Et de trois. Le dirigeant national-conservateur Viktor Orban, icône des droites populistes européennes, a remporté dimanche ses troisièmes élections législatives d'affilées en Hongrie. Une victoire sans surprise au vu des résultats partiels, qui le donnaient déjà grand vainqueur de ces élections dimanche soir. "Cher amis, c'est une victoire historique aujourd'hui, nous allons pouvoir continuer de défendre la Hongrie", a-t-il clamé après la confirmation de sa victoire. 

48,8% des voix. Le succès du Premier ministre le plus controversé d'Europe est sans appel : sur la quasi-totalité des bulletins dépouillés, et avec une forte mobilisation des électeurs, le parti Fidesz obtient 48,8% des voix, avec près de trente points d'avance sur le Jobbik, formation d'extrême droite qui a abandonné la rhétorique xénophobe. Ce résultat laisse bon espoir à la future majorité de décrocher 133 sièges sur les 199 du parlement hongrois et donc une nouvelle "super-majorité" des deux-tiers, comme en 2010 et 2014, qui permet de faire voter des changements constitutionnels. 

"C'est un raz-de-marée pour le Fidesz, qui donne à Viktor Orban une énorme légitimité en raison du taux de participation élevé, y compris au plan international", a estimé le politologue Daniel Hegedus, de l'observatoire des libertés Freedom House.

Entendu sur europe1 :
Grâce à ça, on n'aura pas ce qui se passe à Paris, où des gens noirs brûlent des voitures sur les Champs-Elysées

Politique anti-immigration. "Grâce à ça, on n'aura pas ce qui se passe à Paris, où des gens noirs brûlent des voitures sur les Champs-Elysées", se réjouit au micro d'Europe 1 l'un des partisans de Viktor Orban. "Toutes ces attaques de migrants que l'on voit en Europe, ça nous fait peur. On veut qu'il continue sa politique anti-immigration", explique un autre électeur du Premier ministre.
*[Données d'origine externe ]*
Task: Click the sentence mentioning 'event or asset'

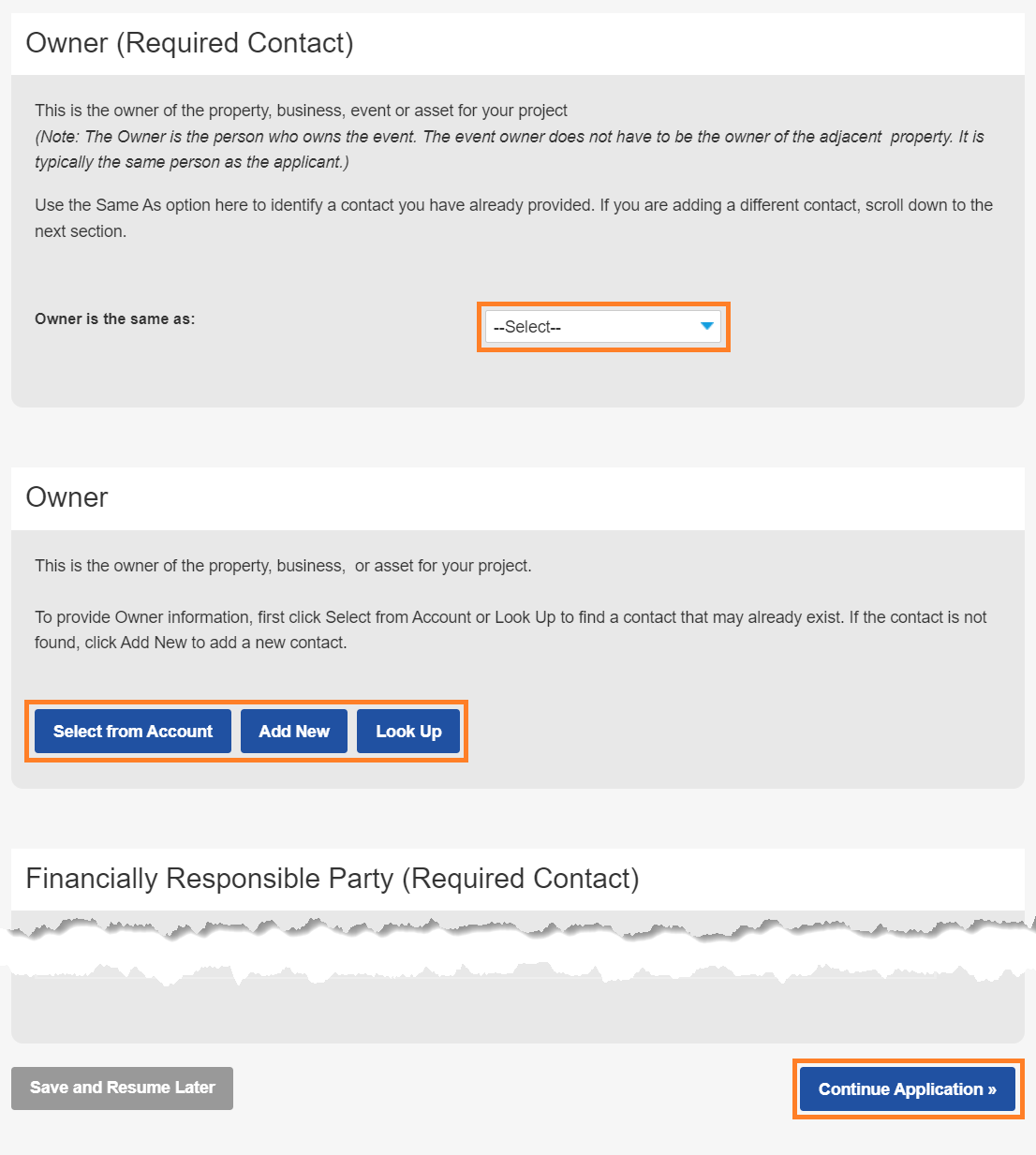Action: pyautogui.click(x=301, y=111)
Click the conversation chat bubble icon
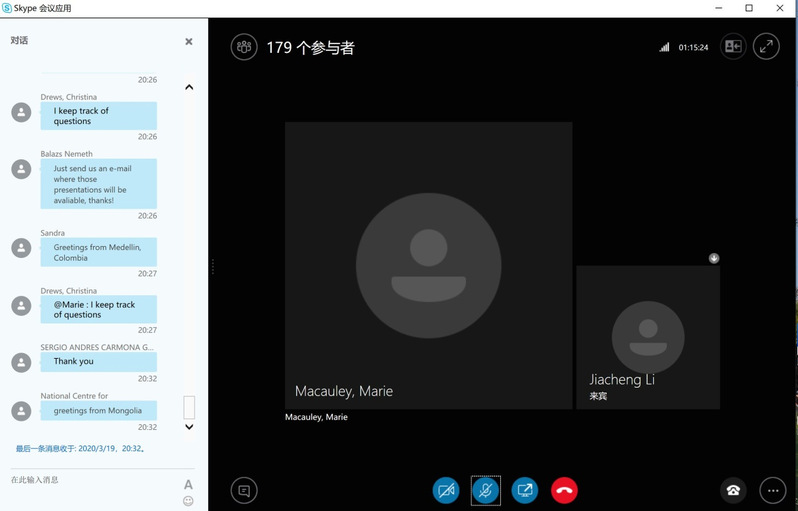798x511 pixels. [x=243, y=490]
Dès 2015, Viktor Orban a fait érigé des centaines de kilomètres de clôture barbelée pour bloquer les réfugiés, qu'il assimile à des "terroristes" en puissance. 
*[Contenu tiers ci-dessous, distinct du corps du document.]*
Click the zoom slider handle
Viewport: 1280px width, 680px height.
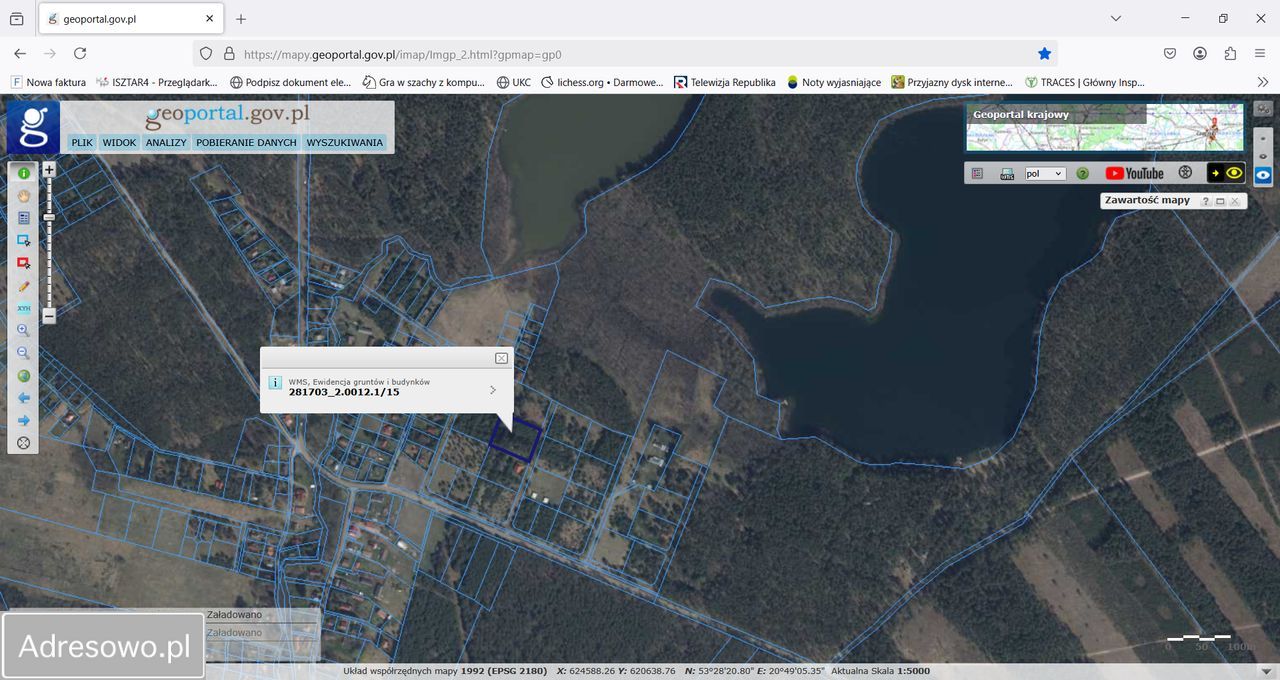49,217
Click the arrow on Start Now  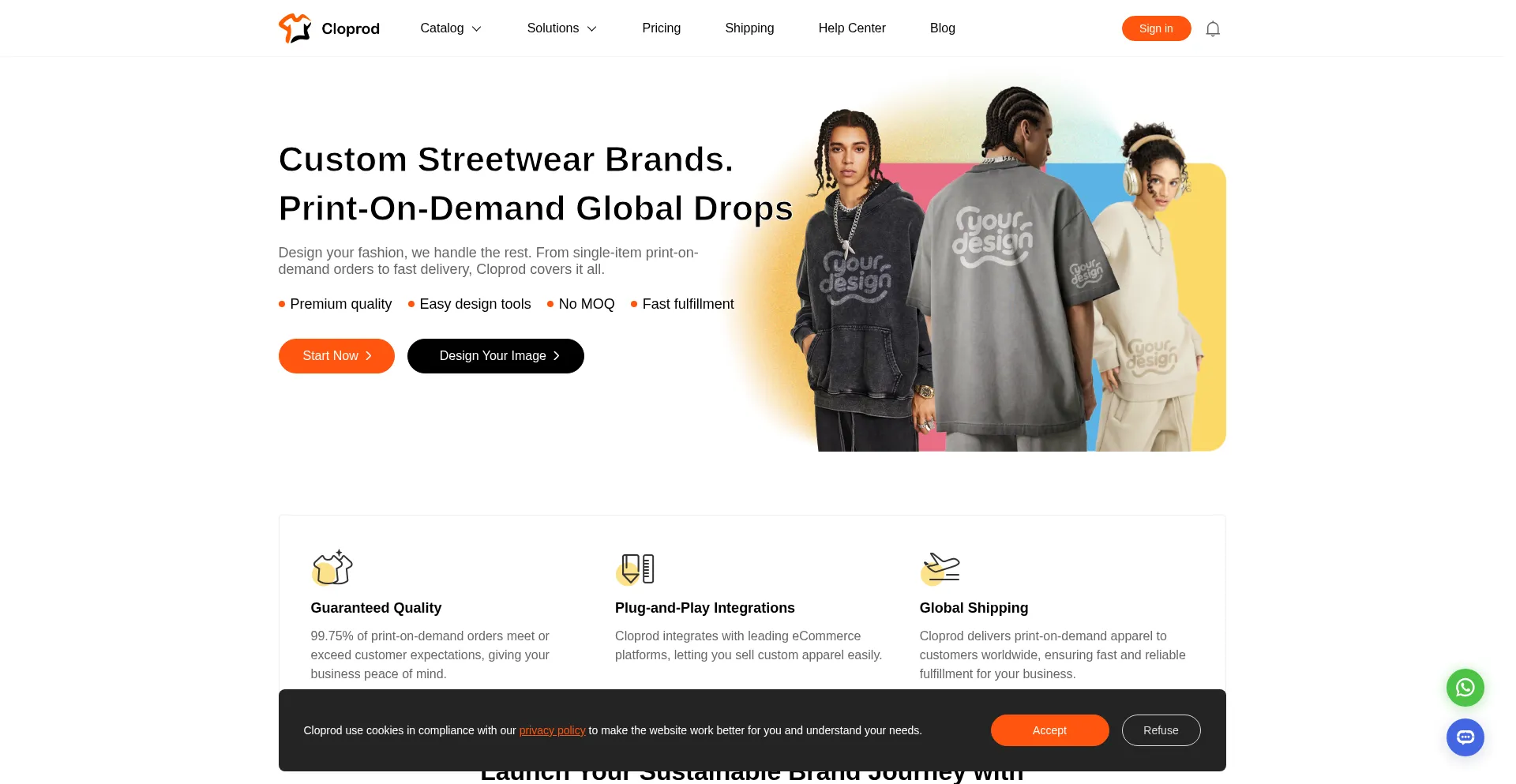pyautogui.click(x=368, y=356)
Déjà allié avec plusieurs pays d'Europe centrale - dont la Pologne - dans sa croisade souverainiste, il a affirmé vouloir travailler avec l'Italie et l'Autriche à une alliance de pays hostiles à l'immigration musulmane. A Vienne, une coalition entre les conservateurs et l'extrême-droite est au pouvoir depuis décembre. A Rome, la Ligue de Matteo Salvini, formation d'extrême droite, est leader de la coalition de droite arrivée en tête au scrutin du 4 mars. "L'inversion des valeurs et l'immigration de masse prônées par l'UE sont à nouveau rejetées", s'est réjouie quant à elle Marine Le Pen dimanche sur Twitter.
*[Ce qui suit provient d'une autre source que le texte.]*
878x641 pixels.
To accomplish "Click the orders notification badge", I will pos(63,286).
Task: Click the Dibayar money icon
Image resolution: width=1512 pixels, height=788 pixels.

Faire taire les opposants. Mais Viktor Orban avait surtout promis à ses électeurs des mesures de rétorsion après l'élection pour ceux qui se sont opposés à lui. "Son porte-parole vient de redire que l'une des premières mesures serait de faire fermer les organisations qui interviennent en politique", explique le politologue Boul-Tchou Hunyadi. "Ça peut être les médias indépendants, ou les travailleurs sociaux. Tous ceux qui ont une position différente du parti Fidesz". Avant l'élection, le Premier ministre avait dit vouloir prendre des mesures "morales, politiques et juridiques" contre ses adversaires dans la foulée des législatives. Il avait également assuré disposer d'une liste de 2.000 personnes payées pour renverser son gouvernement.

Depuis 2010, le parti de Viktor Orban a muselé de nombreuses institutions et contre-pouvoirs du pays, comme les médias et la justice, mais aussi l'économie et la culture. Le tout légalement, grâce à sa super-majorité au parlement et sans s'émouvoir des critiques de la Commission européenne et de nombreux observatoires internationaux. Parmi l'ensemble des mesures, baptisé "Stop Soros", on retrouve notamment un projet qui envisage de taxer les ONG "qui soutiennent l'immigration".